• INSTRUCCIONES DE TRABAJO: Retoma el texto sobre los apóstoles Pedro y Pablo y continúalo a partir de su última oración.

• TEXTO PARA ANALIZAR:
------------------------------------------------
Los dos Apóstoles más importantes están enterrados en la Civitas, lo que entonces era el corazón de la civilización. En Roma entregaron su vida en martirio dando testimonio del amor de su vida: Jesucristo, Dios y hombre verdadero.

Pedro le había conocido en vida y había compartido momentos únicos —junto con Santiago y Juan— como la transfiguración en el Tabor o la oración en el Huerto de los Olivos. Pablo, en cambio, le conoció “por las malas”, sin quererlo él: una intervención extraordinaria de Dios le abrió los ojos de la fe para contemplar al Mesías, en quien creía como buen judío pero a quien realmente no conocía.

Pedro no tenía “carrera”, y era un pescador de Galilea. Hace algún tiempo una mujer nos comentó: “San Pedro, el del tatuaje”. Ante la mirada atónita de varios sacerdotes que estábamos allí, nos explicó que ella se imaginaba a Pedro en Galilea, en su barca, como un lobo de mar, y por lo tanto, con su tatuaje. Esta imagen tan original, fruto del empeño de una mujer de oración por llegar a tantísimos detalles que no nos cuentan los Evangelios, nos sirve para situar los orígenes humildes del primer Papa.
------------------------------------------------
• DATOS DEL EJERCICIO:
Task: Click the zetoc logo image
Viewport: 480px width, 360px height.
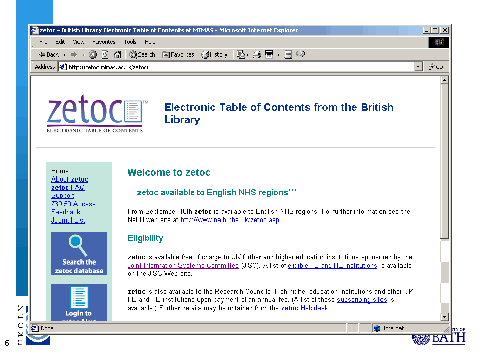Action: 96,113
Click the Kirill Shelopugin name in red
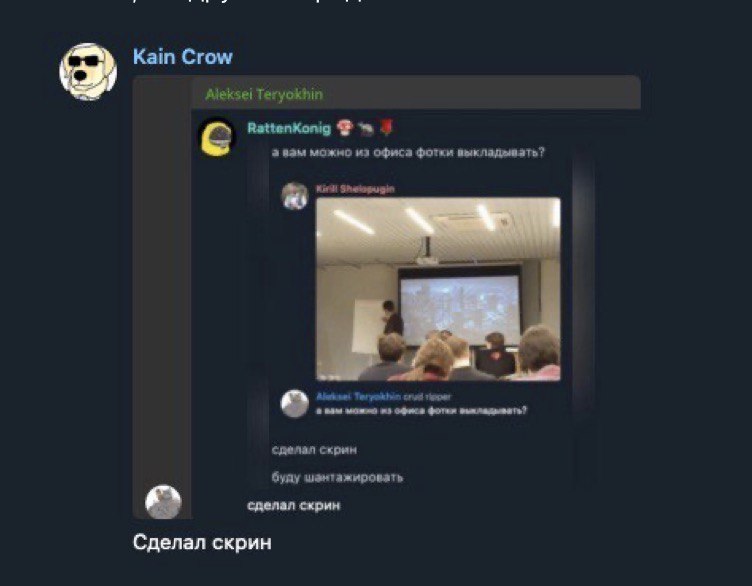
------------------------------------------------
• RESULTADO DE LA TAREA:
Pablo tenía mejor cuna. Era ciudadano romano, además de fariseo ferviente y hombre respetado en el mundo judío. Conocedor de idiomas, de mente rápida y pluma suelta.

La fiesta que celebra hoy la Iglesia manifiesta que la Iglesia es Apostólica, cimentada en la vida, el testimonio y martirio (de palabra y obra) de sus Apóstoles, especialmente Pedro y Pablo.

El prefacio de la misa de hoy leemos: Pedro fue el primero en confesar la fe; Pablo, el maestro insigne que la interpretó. Aquél fundó la primitiva Iglesia con el resto de Israel; Éste, la extendió a todas las gentes.

Hoy renovamos nuestra fe en la Iglesia, que es una, santa, católica y apostólica. Y especialmente rezamos por el Papa, sucesor de Pedro. Que Dios le guarde y le acompañe, que la Virgen le sostenga, que no le falte nunca la oración y el cariño de su rebaño, y el Señor le libre de las manos de sus enemigos.